Woods & Forest
Glenlivet's woodlands are a mixture of semi-natural birch woodland, found mainly in Strathavon, and conifer plantations dotted throughout the estate.
Woodlands are important for our local eco-system, providing vital places for a diverse range of plants and wildlife to grow, feed, breed and take shelter. The Estate looks after over 550 hectares of native woodland and we are continually increasing the native woodland cover along riparian corridors and with new plantings including the Jubilee Wood, a 60-acre woodland planted in partnership with a farm tenant, in 2012 to celebrate the Queen’s Diamond Jubilee.
We are taking steps to manage, protect and extend areas of birch wood. Grazing pressure is being reduced and natural regeneration encouraged, helping to conserve these attractive woods and the wildlife they support.

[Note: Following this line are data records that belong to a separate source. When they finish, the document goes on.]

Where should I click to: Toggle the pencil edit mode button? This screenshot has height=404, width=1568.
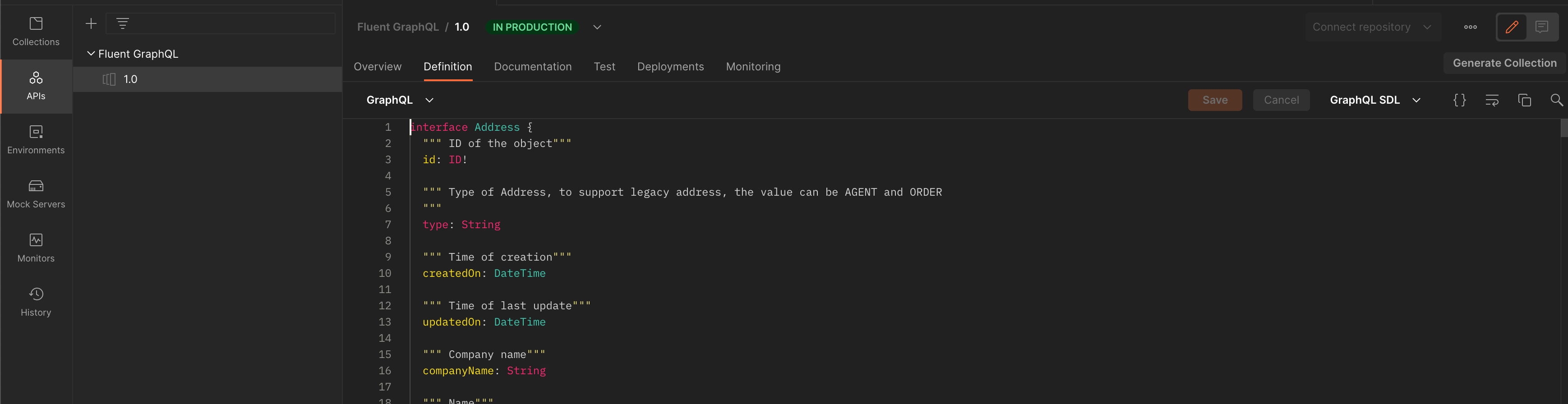(1512, 28)
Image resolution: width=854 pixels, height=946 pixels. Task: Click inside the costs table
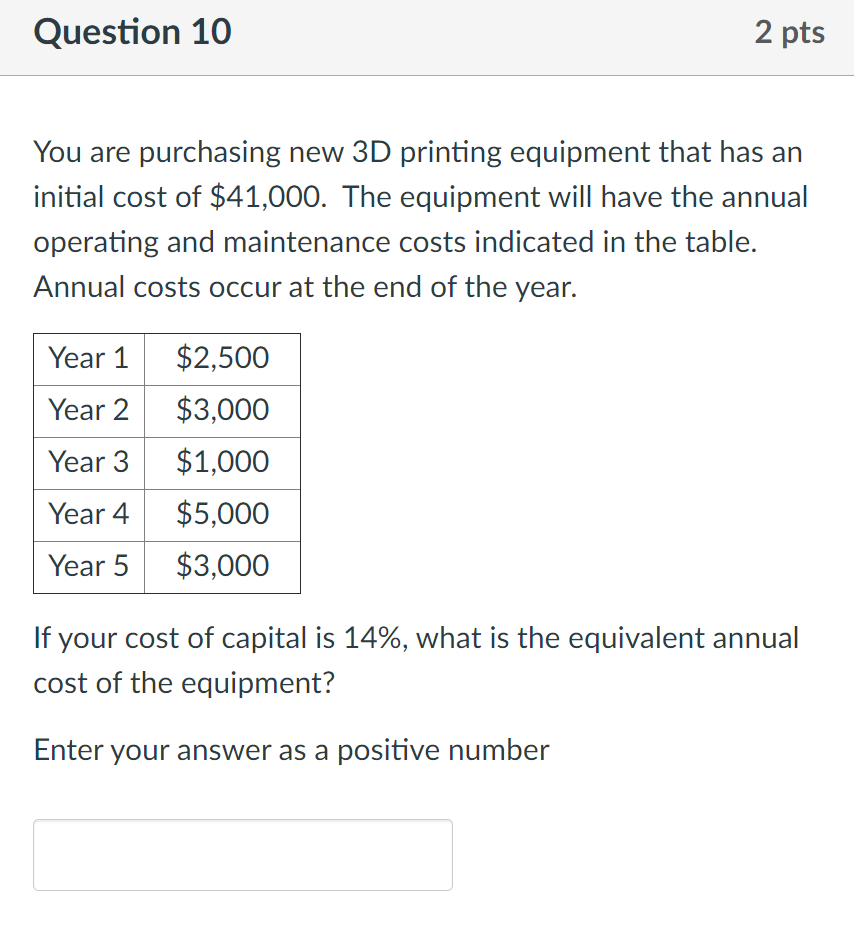(166, 463)
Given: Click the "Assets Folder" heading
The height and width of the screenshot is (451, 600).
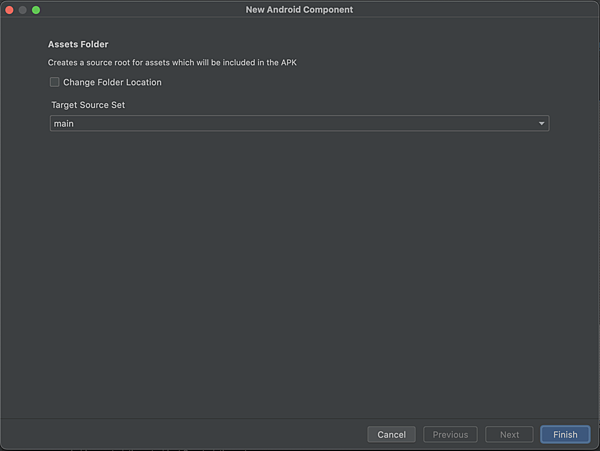Looking at the screenshot, I should coord(78,44).
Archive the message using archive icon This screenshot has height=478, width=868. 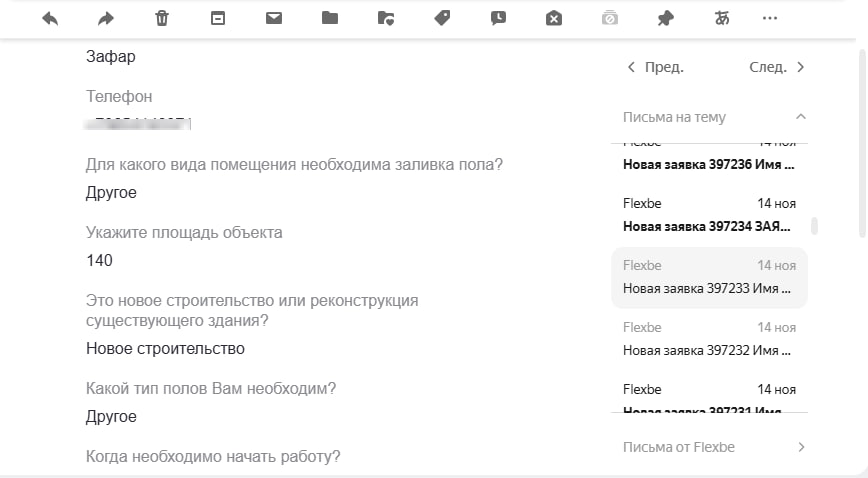click(218, 18)

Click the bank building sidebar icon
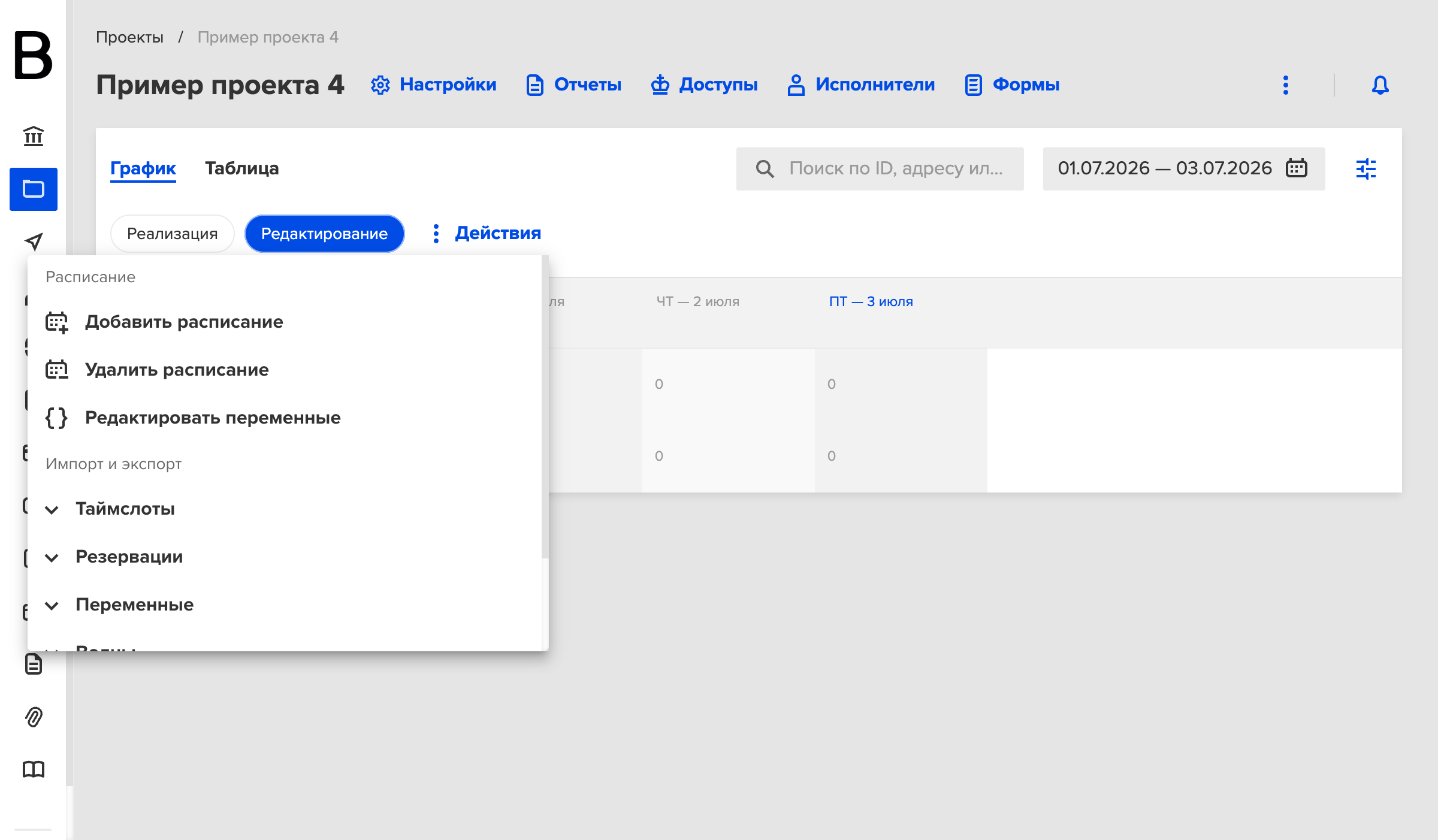pyautogui.click(x=34, y=136)
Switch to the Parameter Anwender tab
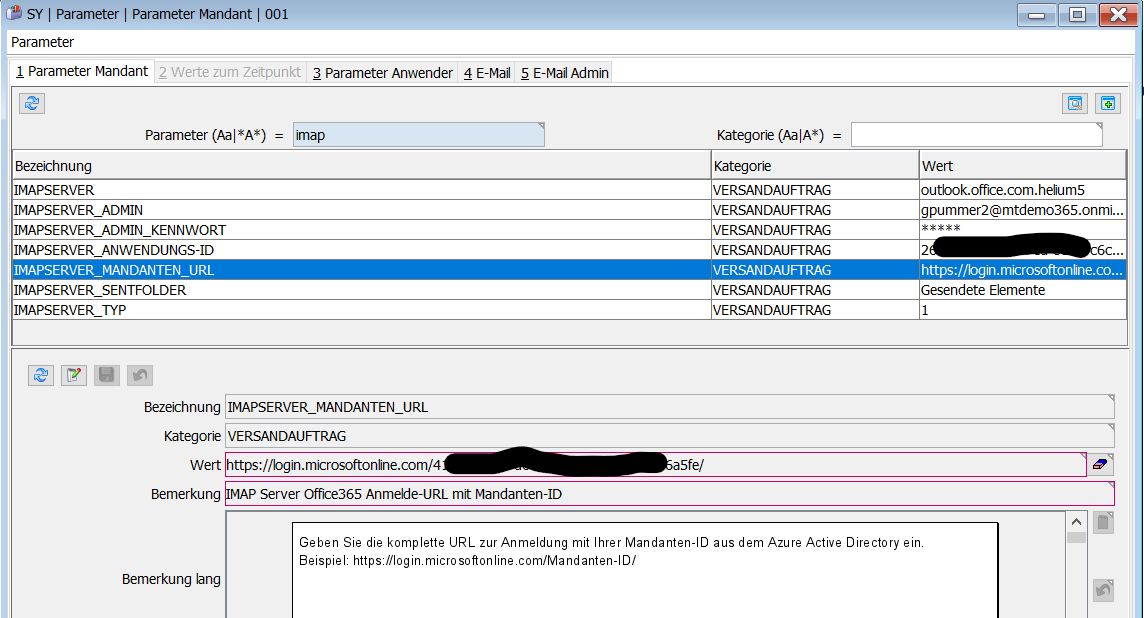 point(382,73)
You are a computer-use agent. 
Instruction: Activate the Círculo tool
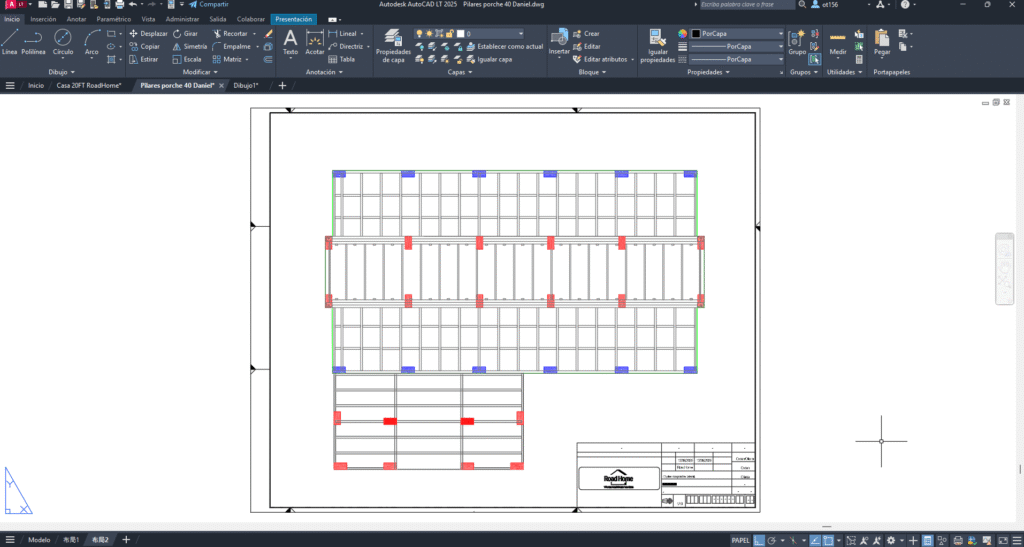pyautogui.click(x=62, y=41)
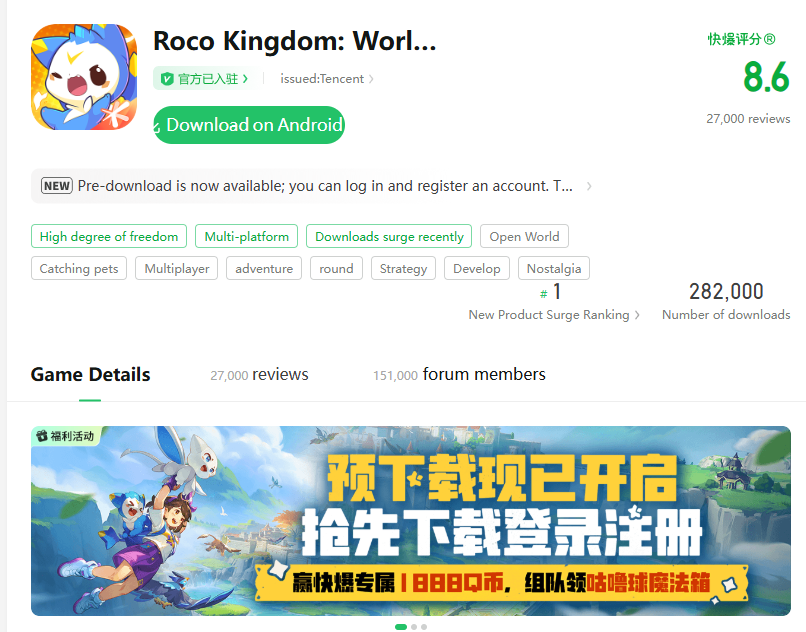Click the Number of downloads counter
Screen dimensions: 806x632
coord(727,314)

Alder, aspen, birch and bird cherry are common across the Estate, whilst ash, wych elm, gean and goat willow are all confined to a few flushed brown forest soils in the lower reaches of the Avon and Livet. Oak is scarce, but perhaps most striking is the absence of ancient Scots pine woodland. Self-sown Scots pine exist, thought to derive from seed from plantations.
Commercial conifers are spread throughout the Estate, planted by the Forestry Commission in the 1950’s and 1960’s. These have been re-structured to provide more varied aged plantations, producing a steady crop of timber. These plantations play an important role in our economy, providing secure long-term employment. They also contribute to tourism and recreation with mountain bike trails, walk routes and forest hides all found within the forests. Species such as Scottish crossbill, Red squirrel, Pine marten, Badger and Wildcat all thrive in the area.